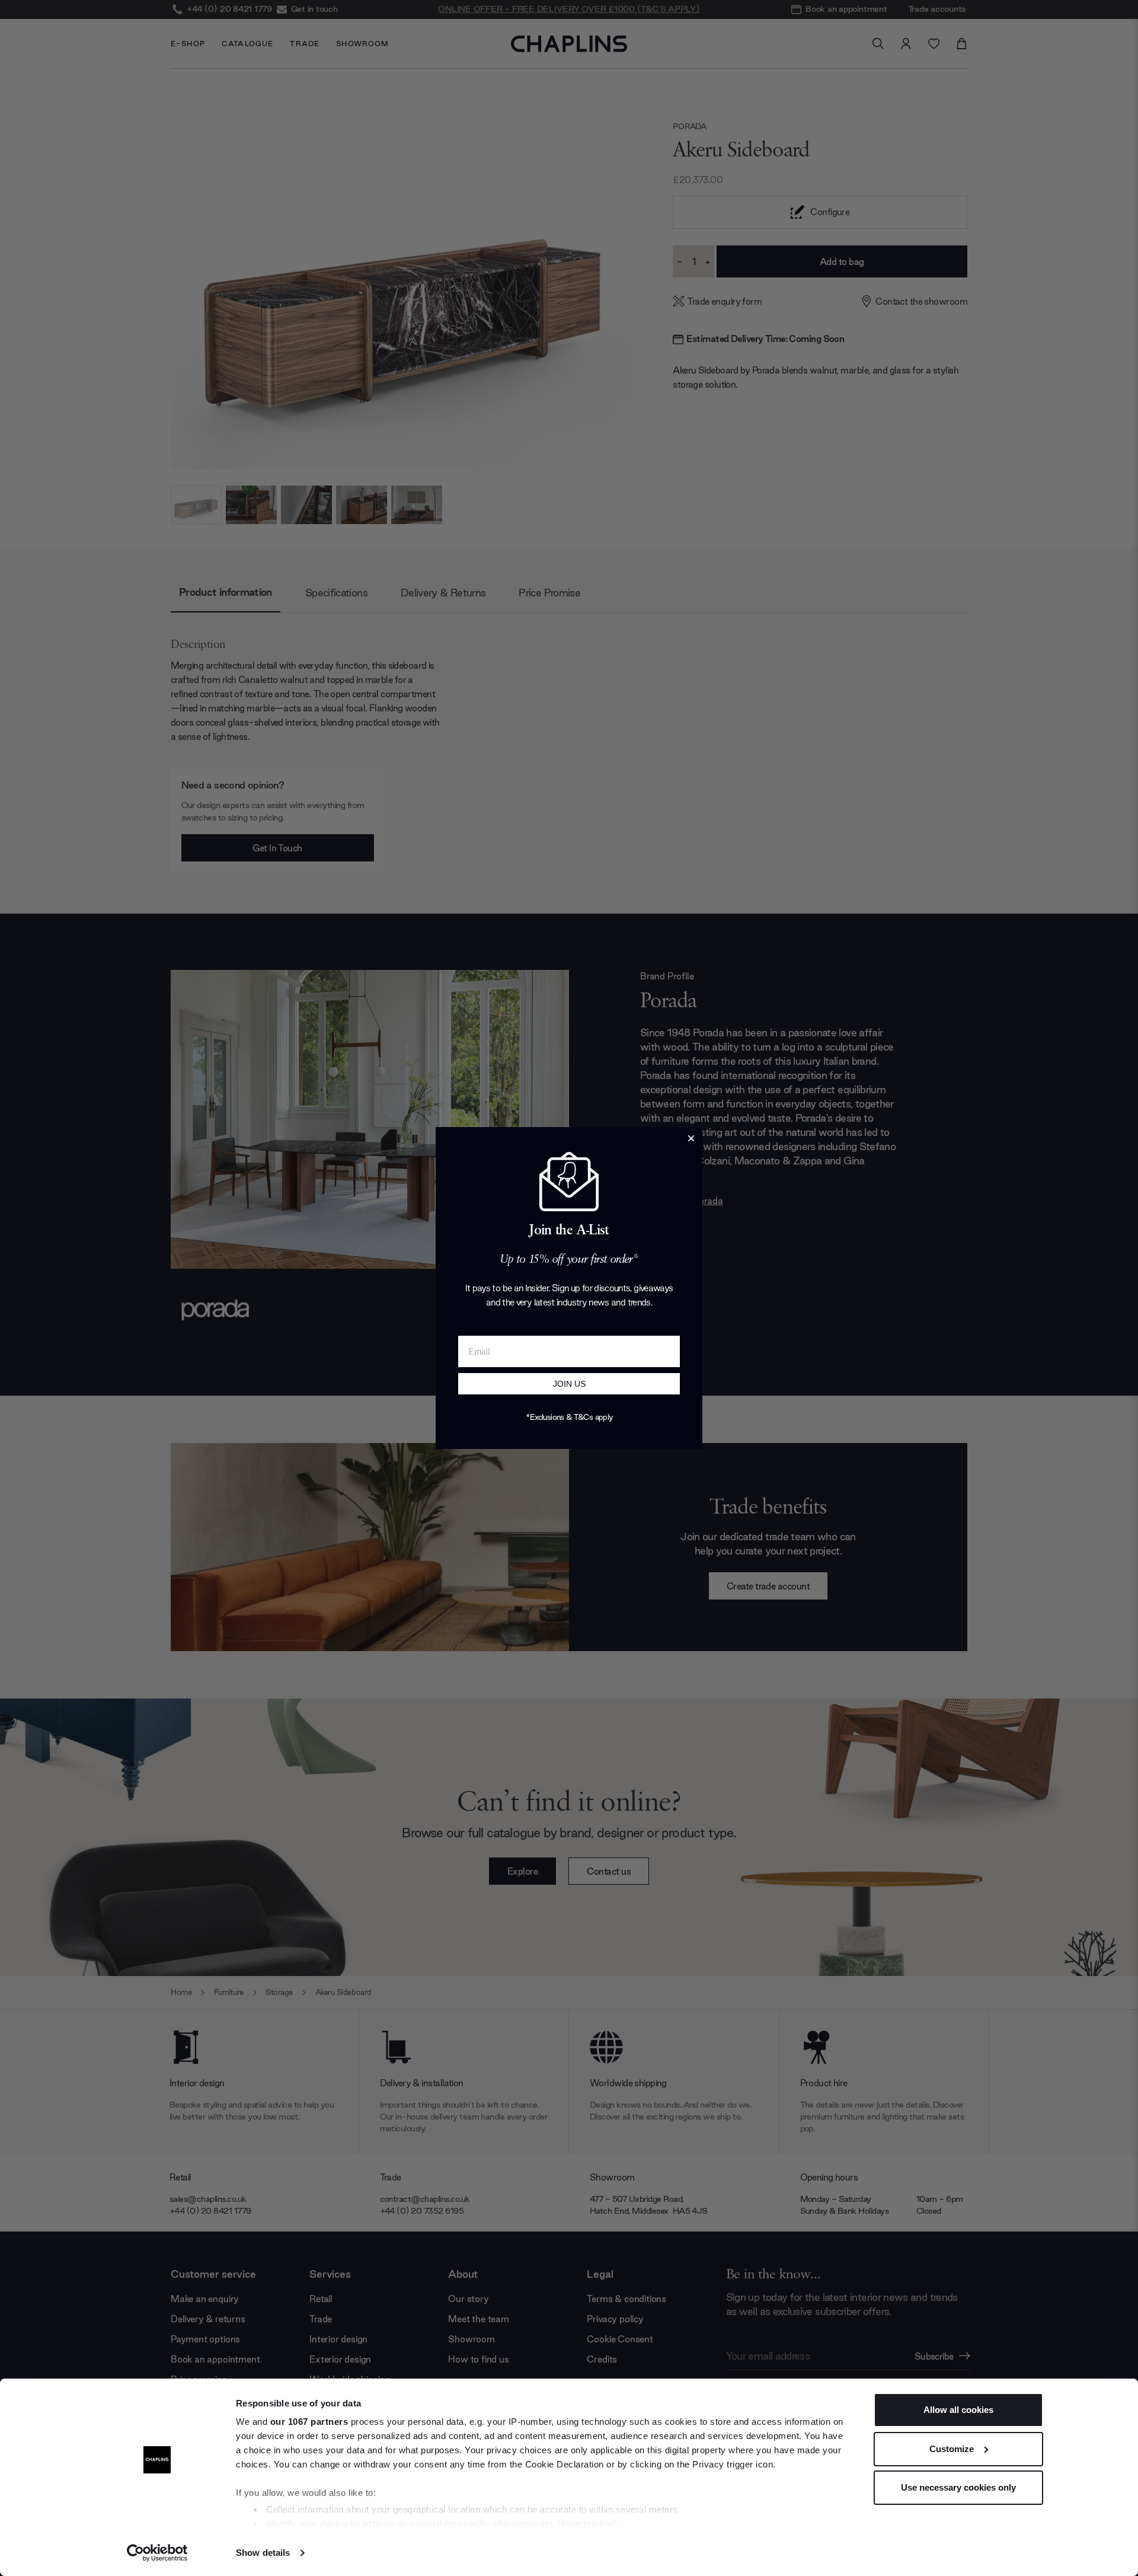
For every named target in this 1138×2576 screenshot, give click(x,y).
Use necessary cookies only (958, 2487)
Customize (951, 2449)
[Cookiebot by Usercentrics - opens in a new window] (157, 2553)
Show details (263, 2553)
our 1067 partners (309, 2422)
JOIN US (569, 1383)
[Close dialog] (691, 1138)
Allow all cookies (958, 2410)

□ □ □ □ □ □ □

• REQUIRED WORK: The answer should be all lines from the entries above that hold the word "cookies".

• RESPONSE TO THE EXERCISE:
Use necessary cookies only (958, 2487)
Allow all cookies (958, 2410)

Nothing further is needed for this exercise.